What in the world does this mean and how do you implement it in VAG :screwy:


----------



## Sonny A (Aug 14, 2010)

What version are you running? When you open Central Convenience (#46), go to Long Code (#7). Once that opens, each of those little boxes with a hex number represents a Byte, starting at Byte 0. As you move to each box to the right, the Byte count goes up by 1. Go to the Bytes listed above. When you click on each Byte, the little check boxes below that represent the Bits. Check or uncheck accordingly. Make sure you're running the latest VCDS.


----------



## nstabl (May 7, 2006)

Sonny A said:


> What version are you running? When you open Central Convenience (#46), go to Long Code (#7). Once that opens, each of those little boxes with a hex number represents a Byte, starting at Byte 0. As you move to each box to the right, the Byte count goes up by 1. Go to the Bytes listed above. When you click on each Byte, the little check boxes below that represent the Bits. Check or uncheck accordingly. Make sure you're running the latest VCDS.


Thanks for the explanation! I will try this and let you know the outcome


----------



## R1der (Sep 25, 2010)

Why even get involved with vag? You can activate that through the menu in the mfi.


----------



## Sonny A (Aug 14, 2010)

Really? I gotta see pics of that. I've never heard anyone do it through the MFI, but I'm still semi-noobish.


----------



## R1der (Sep 25, 2010)

I'll take some pics tomorrow and post them. After you activate it, you can remote the windows by holding the unlock or lock button.


----------



## B6 Panzer (Jun 10, 2008)

R1der said:


> Why even get involved with vag? You can activate that through the menu in the mfi.


You can deactive the horn when locking the car thru the MFI, but not the open/close window feature, which you'll need VAG to do.

Data extracted from a collection
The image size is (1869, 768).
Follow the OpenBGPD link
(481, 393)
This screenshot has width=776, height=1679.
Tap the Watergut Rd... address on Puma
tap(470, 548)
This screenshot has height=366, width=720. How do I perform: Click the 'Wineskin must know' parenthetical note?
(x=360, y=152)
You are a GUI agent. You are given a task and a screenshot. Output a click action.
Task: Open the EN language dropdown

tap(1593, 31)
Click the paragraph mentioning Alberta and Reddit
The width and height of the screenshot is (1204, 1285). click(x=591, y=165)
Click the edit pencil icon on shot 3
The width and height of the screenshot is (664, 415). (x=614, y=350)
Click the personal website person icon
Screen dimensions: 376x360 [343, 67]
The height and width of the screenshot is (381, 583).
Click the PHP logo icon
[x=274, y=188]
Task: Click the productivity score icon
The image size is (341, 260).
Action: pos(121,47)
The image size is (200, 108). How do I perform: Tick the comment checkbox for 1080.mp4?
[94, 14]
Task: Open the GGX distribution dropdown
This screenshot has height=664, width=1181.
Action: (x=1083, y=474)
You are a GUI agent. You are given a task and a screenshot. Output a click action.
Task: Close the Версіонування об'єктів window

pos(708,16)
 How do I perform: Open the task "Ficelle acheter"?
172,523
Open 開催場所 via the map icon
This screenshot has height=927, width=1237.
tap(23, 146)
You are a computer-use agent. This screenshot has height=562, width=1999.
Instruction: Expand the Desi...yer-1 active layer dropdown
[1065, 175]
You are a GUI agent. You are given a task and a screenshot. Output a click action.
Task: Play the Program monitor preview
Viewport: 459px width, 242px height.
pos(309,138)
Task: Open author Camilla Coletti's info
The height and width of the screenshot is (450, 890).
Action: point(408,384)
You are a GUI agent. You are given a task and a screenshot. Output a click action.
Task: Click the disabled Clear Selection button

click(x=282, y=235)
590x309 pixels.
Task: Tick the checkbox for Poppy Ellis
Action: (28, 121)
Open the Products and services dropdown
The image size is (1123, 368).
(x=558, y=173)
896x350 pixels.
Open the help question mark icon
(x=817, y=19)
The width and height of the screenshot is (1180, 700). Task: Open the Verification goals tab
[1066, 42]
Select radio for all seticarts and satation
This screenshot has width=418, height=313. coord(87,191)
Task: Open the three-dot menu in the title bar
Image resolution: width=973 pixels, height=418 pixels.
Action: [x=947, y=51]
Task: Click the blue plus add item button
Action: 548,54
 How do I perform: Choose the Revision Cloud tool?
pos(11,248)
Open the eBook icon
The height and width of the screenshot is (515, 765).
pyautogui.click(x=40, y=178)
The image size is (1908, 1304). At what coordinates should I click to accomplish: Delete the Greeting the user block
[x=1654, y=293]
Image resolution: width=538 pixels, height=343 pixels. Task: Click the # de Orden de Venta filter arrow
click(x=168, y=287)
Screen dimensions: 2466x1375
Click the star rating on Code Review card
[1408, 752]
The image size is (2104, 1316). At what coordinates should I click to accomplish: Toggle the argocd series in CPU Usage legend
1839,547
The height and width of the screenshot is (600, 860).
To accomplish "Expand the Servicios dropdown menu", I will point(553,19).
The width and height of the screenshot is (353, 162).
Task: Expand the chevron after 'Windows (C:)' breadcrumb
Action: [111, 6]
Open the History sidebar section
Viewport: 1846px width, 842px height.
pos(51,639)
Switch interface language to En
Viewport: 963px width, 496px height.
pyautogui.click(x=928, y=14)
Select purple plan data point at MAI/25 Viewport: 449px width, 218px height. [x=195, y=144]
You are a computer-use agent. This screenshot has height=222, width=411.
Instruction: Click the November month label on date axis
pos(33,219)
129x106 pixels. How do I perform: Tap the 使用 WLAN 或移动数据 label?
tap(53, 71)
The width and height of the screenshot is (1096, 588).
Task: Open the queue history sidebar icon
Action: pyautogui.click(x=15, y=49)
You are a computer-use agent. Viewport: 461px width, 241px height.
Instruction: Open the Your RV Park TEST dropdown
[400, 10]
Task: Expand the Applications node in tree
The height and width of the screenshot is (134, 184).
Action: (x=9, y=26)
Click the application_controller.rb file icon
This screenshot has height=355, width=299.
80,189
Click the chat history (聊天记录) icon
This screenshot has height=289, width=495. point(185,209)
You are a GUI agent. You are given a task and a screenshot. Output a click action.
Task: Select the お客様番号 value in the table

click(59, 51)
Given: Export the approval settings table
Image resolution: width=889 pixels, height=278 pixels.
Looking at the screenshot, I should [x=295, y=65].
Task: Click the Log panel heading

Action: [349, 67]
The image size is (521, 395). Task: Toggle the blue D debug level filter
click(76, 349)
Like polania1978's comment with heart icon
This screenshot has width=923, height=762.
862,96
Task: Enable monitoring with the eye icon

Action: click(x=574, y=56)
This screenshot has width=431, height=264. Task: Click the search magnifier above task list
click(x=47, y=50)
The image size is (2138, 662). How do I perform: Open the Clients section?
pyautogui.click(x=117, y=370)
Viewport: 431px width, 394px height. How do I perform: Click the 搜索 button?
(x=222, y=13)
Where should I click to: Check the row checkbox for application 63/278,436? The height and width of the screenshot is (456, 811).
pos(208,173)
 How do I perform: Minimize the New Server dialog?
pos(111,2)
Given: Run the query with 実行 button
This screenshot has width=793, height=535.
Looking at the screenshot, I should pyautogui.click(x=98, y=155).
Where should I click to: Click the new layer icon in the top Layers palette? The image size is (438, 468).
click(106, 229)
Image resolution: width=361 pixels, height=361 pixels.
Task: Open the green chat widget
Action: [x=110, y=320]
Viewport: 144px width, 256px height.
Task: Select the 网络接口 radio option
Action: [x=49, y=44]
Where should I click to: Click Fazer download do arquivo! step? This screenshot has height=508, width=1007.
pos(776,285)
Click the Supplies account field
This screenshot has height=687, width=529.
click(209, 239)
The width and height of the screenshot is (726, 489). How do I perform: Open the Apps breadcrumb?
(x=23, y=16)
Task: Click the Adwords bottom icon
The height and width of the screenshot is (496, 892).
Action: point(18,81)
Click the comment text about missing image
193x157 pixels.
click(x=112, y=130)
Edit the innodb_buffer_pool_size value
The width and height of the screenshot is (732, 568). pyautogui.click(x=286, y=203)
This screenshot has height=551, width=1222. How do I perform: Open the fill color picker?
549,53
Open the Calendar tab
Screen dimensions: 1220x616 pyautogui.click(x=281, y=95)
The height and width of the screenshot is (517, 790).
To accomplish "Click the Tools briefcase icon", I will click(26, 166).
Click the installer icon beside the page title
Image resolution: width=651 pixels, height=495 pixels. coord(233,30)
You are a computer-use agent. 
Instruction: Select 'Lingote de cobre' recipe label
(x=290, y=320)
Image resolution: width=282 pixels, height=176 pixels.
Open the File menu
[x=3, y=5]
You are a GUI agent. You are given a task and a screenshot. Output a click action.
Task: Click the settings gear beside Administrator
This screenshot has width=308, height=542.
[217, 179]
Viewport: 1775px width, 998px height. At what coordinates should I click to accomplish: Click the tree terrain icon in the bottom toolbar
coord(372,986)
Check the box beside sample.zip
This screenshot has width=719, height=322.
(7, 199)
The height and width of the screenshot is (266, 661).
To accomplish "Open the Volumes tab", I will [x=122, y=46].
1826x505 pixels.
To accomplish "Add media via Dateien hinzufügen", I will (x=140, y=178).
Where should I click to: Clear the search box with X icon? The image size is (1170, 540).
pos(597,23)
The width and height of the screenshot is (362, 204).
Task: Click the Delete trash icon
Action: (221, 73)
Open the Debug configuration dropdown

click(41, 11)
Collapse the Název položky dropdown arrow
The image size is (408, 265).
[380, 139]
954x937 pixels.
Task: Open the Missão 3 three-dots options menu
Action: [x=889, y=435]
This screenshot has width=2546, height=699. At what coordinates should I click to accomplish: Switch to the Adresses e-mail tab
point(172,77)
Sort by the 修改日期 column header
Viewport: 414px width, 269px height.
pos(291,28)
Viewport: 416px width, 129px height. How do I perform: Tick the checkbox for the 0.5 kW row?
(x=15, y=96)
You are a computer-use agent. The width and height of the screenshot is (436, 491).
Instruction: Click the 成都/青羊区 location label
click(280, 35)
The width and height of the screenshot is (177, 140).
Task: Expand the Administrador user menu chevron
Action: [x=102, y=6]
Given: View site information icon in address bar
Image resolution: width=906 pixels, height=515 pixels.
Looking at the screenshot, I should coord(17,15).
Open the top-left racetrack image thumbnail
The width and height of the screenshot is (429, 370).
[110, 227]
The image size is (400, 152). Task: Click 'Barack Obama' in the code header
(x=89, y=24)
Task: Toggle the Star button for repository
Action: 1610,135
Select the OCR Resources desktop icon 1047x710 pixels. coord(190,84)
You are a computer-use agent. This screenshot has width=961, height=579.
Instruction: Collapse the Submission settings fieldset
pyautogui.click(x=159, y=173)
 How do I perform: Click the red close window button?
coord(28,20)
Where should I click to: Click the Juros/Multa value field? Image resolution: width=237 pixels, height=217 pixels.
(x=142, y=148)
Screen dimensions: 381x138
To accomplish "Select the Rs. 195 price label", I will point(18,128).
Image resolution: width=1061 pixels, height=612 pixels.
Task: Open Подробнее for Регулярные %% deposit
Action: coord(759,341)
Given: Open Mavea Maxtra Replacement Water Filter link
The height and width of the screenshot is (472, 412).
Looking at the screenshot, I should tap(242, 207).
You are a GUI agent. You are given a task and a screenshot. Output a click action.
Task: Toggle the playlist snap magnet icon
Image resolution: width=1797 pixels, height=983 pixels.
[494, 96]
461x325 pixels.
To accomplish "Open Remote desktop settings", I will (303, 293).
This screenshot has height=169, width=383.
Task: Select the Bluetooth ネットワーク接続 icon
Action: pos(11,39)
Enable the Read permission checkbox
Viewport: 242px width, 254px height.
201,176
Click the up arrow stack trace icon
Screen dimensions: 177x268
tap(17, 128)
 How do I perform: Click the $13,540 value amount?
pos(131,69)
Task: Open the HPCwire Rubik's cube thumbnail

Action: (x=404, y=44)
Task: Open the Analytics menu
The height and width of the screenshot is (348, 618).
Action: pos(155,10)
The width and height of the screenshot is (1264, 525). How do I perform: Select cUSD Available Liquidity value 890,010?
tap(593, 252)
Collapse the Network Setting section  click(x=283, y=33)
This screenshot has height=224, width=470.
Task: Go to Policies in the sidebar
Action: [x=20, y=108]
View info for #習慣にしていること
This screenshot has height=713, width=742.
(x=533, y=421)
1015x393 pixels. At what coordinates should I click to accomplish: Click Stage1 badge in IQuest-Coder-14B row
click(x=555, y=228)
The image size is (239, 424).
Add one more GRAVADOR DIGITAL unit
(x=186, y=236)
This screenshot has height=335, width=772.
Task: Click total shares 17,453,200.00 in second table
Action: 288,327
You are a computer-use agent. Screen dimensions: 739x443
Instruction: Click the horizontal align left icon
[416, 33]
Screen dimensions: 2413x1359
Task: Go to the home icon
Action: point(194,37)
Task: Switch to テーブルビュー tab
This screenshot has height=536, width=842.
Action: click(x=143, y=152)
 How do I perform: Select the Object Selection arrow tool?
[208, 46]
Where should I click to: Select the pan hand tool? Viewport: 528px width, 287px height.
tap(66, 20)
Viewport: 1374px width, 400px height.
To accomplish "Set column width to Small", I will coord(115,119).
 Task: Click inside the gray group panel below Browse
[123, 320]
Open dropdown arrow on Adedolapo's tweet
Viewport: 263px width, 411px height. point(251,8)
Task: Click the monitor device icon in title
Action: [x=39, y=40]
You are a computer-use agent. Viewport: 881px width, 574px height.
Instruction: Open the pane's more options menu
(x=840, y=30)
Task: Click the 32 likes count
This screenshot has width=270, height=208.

*REQUIREMENTS*.
1. Answer these questions using the forum thread:
(a) Which Long Code number does Sonny A say to open?
(b) According to R1der, how can the windows be operated remotely after the feature is activated?
(c) According to B6 Panzer, what can be deactivated through the MFI?
2. Render the entries from the line with "This screenshot has height=366, width=720." to the line with "tap(1593, 31)" as a JSON list of strings, one string per line, skipping blank lines.

*RESULTS IN ORDER*.
1.
(a) Long Code (#7).
(b) By holding the unlock or lock button.
(c) The horn when locking the car.

2.
[
  "This screenshot has height=366, width=720. How do I perform: Click the 'Wineskin must know' parenthetical note?",
  "(x=360, y=152)",
  "You are a GUI agent. You are given a task and a screenshot. Output a click action.",
  "Task: Open the EN language dropdown",
  "tap(1593, 31)"
]